DAWN, WEEKEND AND EMERGENCY QUIZZES
You cannot be in UCC and not write all of these 3 forms of quizzes especially the ones at 4 or 5:00 am. You will avail yourself regardless of your distance from the quiz center. Also expect a quiz which will be unannounced (emergency) or one on a Sunday before and after church.
SARCASTIC LECTURERS AND SEXY TAs
It is hard to not note at least one lecturer in the department who is very sarcastic and takes immense delight in throwing shade.’’ I don’t have any exams to write again so if you will not learn ‘gyae!’’ he says after ending the 30 minutes lecture that was supposed to last for 2 hours. A sexy TA is seen in every department and boys will submit their questions they’d rather ask in class to the TA personally for reasons best known to them.
NEC IS TRAP
The New Examination Center is a just a trap. To every student there is a personal invigilator who has been contracted to stand and breathe over your neck. It is also the favorite venue for resits.

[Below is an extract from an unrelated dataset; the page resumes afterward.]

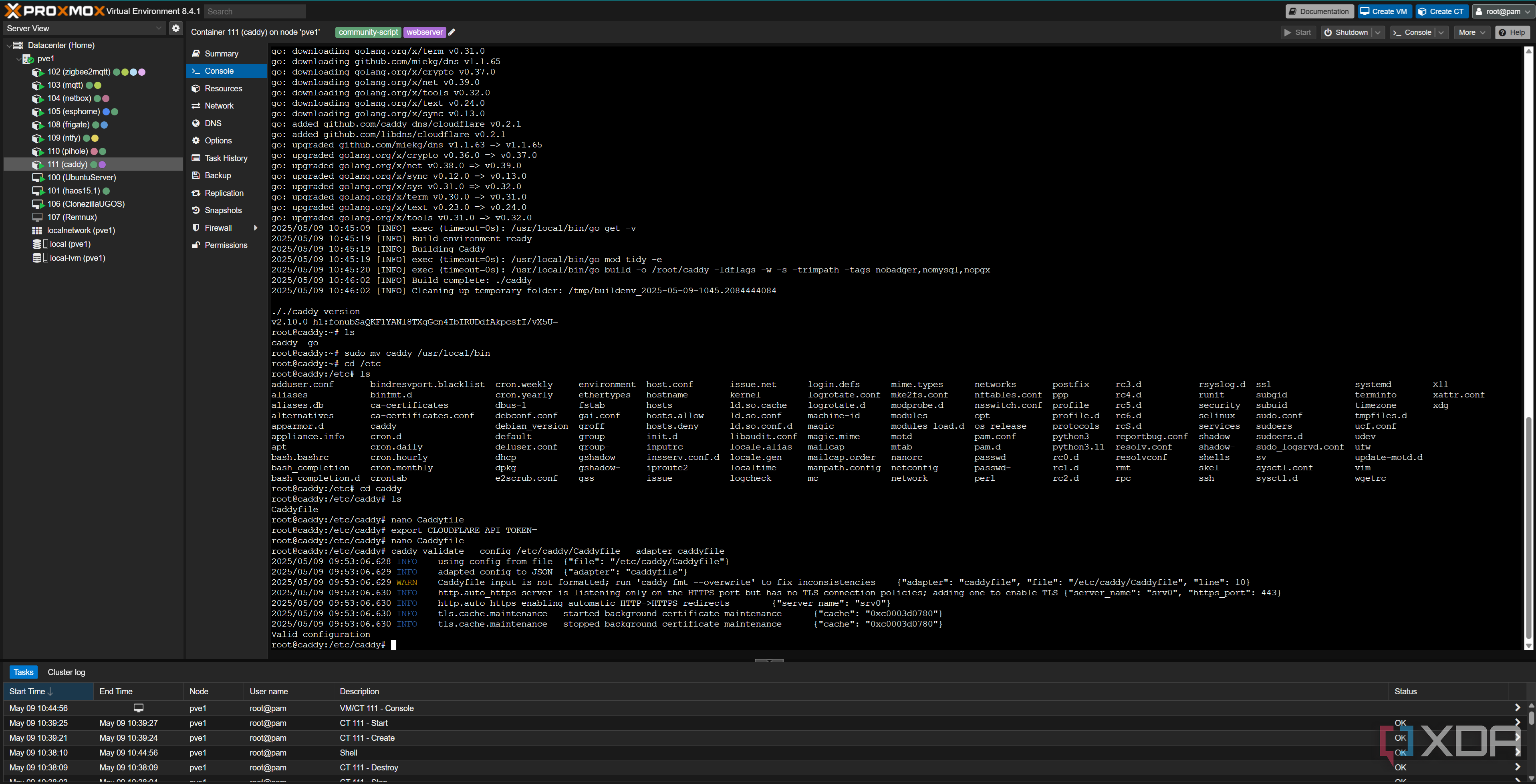Expand the Firewall submenu arrow

coord(256,228)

OLD SITE AND NEW SITE- THE HUSTLE
You may at some point have lectures at 8:30am at the old site and by some miracle another lecture at the new site at exactly 8:30am. A lot of us walk and the rest commute via vehicles with the walking groups entering the class at 9:15 drenched in sweat.
THE ATL AND CASFORD POWER STRUGGLES
The school has been divided into two kingdoms, Casford and ATL and you have to belong to either of the two groups. ATL are the kings in the north and such a declaration means they are in open rebellion, for now the (Casfordians) Red Lannisters occupy the Iron Throne.

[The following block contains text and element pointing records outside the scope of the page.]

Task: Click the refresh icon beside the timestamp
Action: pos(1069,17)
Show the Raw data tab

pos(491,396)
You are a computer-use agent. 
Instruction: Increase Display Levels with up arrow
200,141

NO ONE IS SATISFIED WITH THE RESULTS THE PORTALS DISPLAY
Almost everyone thinks of everyone as a 1st class student because almost everyone is studying at some point in time, yet no one really knows who the 1st class students are, because the results are not posted, at least for now. Few attend the Dean’s Award because few have any business there. What we know is that everyone is dissatisfied with their results including the 1st class students. Tricky.
Located in the heart of the school, you may have seen the 8th wonder of the world along the school bus road. It is just incredible.
McCOY OR THE BUSH CANTEENS
Look, everybody enjoys food from the bush canteens at the science market. Most of us do, considering how trendy and international they are becoming. However there are the McCoy loyalists.
THE CELT GLASSES
Who has not seen a reflection of himself/herself in the blue reflectors of CELT, wait, now, CALC – the name keeps changing but the glasses do not. It is featured in most selfies and groupies from males and females alike. Lecturers re-position their belts by it and students admire their clothes in front of it.
The beach is called ‘’Nkoso’’ for a reason and if you have not featured there yet, in the words of Linkin Park, “What the hell are you waiting for?”
Honorable mentions include the G-Block Wi-Fi, the noise from Valco Halls and the ever sexy, endowed Abena Korkor… lol
Just in case you hear someone mention them too!